• **EXCERTO**:
================
“Qual o motivo para a inspeção-geral dar mais credibilidade ao depoimento da secretária pessoal que ao do secretário de Estado da Saúde”, questiona António Lacerda Sales, no contraditório que é parte integrante do relatório da Inspeção-Geral das Atividades em Saúde (IGAS) sobre o caso das gémeas tratadas em Santa Maria.
Na inspeção ao caso, a IGAS concluiu pela ilegalidade do acesso à consulta de neuropediatria das gémeas que receberam em Santa Maria um medicamento de milhões de euros.
“Não foram cumpridos os requisitos de legalidade no acesso das duas crianças à consulta de neuropediatria” uma vez que a marcação - feita através da Secretaria de Estado da Saúde - não cumpriu a portaria que regula o acesso dos utentes ao Serviço Nacional de Saúde (SNS), refere a IGAS.
Lacerda Sales contesta diversos pontos do documento e diz que, ao contrário do afirmado pela sua secretária pessoal, nunca solicitou a marcação de qualquer consulta.
================
• **PROBLEMAS A RESOLVER**:
• a. Extraia do excerto o trecho que vai de "Na inspeção ao" até "refere a IGAS.", inclusive.
• b. Responda com base no excerto:
(i) A que consulta foi considerado ilegal o acesso das gémeas?
(ii) Através de que entidade foi feita a marcação?
(iii) Segundo Lacerda Sales, alguma vez pediu a marcação de uma consulta?
As linhas que vêm a seguir são material à parte, sem ligação ao excerto.
================
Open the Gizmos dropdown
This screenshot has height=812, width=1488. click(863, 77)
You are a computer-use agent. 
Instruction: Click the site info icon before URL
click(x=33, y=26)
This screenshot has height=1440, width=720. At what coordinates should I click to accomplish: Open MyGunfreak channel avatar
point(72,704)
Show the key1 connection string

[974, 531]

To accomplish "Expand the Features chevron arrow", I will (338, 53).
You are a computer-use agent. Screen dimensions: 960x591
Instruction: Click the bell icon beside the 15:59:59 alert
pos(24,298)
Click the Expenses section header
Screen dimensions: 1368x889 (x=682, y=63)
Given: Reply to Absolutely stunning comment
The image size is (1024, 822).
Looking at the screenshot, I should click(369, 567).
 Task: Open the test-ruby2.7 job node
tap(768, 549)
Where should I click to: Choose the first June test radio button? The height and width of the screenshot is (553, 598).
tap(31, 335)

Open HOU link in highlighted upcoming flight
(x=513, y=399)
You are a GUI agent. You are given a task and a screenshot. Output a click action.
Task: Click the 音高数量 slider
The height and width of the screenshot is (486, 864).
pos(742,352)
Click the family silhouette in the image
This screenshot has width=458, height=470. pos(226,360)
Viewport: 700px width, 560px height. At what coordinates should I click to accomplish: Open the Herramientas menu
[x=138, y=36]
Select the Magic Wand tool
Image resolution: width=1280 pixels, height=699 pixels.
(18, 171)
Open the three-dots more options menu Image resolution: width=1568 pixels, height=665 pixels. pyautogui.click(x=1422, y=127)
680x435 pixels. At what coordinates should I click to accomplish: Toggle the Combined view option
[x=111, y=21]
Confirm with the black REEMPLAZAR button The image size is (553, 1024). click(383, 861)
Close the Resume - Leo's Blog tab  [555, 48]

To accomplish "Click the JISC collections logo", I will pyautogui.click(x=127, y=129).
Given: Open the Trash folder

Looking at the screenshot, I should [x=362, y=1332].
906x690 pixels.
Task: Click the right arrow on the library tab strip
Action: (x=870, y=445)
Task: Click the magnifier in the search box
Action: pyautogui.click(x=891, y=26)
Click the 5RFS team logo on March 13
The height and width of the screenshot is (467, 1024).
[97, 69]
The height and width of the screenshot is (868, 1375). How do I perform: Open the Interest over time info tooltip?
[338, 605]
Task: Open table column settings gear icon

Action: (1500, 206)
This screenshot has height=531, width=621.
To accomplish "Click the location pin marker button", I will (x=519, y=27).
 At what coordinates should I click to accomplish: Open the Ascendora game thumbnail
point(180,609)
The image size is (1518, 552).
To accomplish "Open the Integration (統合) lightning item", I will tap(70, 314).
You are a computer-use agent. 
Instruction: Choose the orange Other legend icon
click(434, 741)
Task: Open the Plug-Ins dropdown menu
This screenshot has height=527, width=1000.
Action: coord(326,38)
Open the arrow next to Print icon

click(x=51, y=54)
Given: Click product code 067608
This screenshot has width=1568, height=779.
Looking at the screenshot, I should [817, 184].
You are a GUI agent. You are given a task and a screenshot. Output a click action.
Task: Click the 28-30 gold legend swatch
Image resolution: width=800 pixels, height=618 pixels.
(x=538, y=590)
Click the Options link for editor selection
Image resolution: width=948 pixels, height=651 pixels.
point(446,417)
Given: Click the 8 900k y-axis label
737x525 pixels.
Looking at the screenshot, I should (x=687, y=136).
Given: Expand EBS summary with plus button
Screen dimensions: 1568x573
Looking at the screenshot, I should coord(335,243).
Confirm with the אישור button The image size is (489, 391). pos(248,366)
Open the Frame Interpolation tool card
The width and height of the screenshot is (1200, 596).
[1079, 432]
================
• **PROBLEMAS RESOLVIDOS**:
• a.
Na inspeção ao caso, a IGAS concluiu pela ilegalidade do acesso à consulta de neuropediatria das gémeas que receberam em Santa Maria um medicamento de milhões de euros.
“Não foram cumpridos os requisitos de legalidade no acesso das duas crianças à consulta de neuropediatria” uma vez que a marcação - feita através da Secretaria de Estado da Saúde - não cumpriu a portaria que regula o acesso dos utentes ao Serviço Nacional de Saúde (SNS), refere a IGAS.

• b.
(i) À consulta de neuropediatria.
(ii) Através da Secretaria de Estado da Saúde.
(iii) Não, diz que nunca solicitou a marcação de qualquer consulta.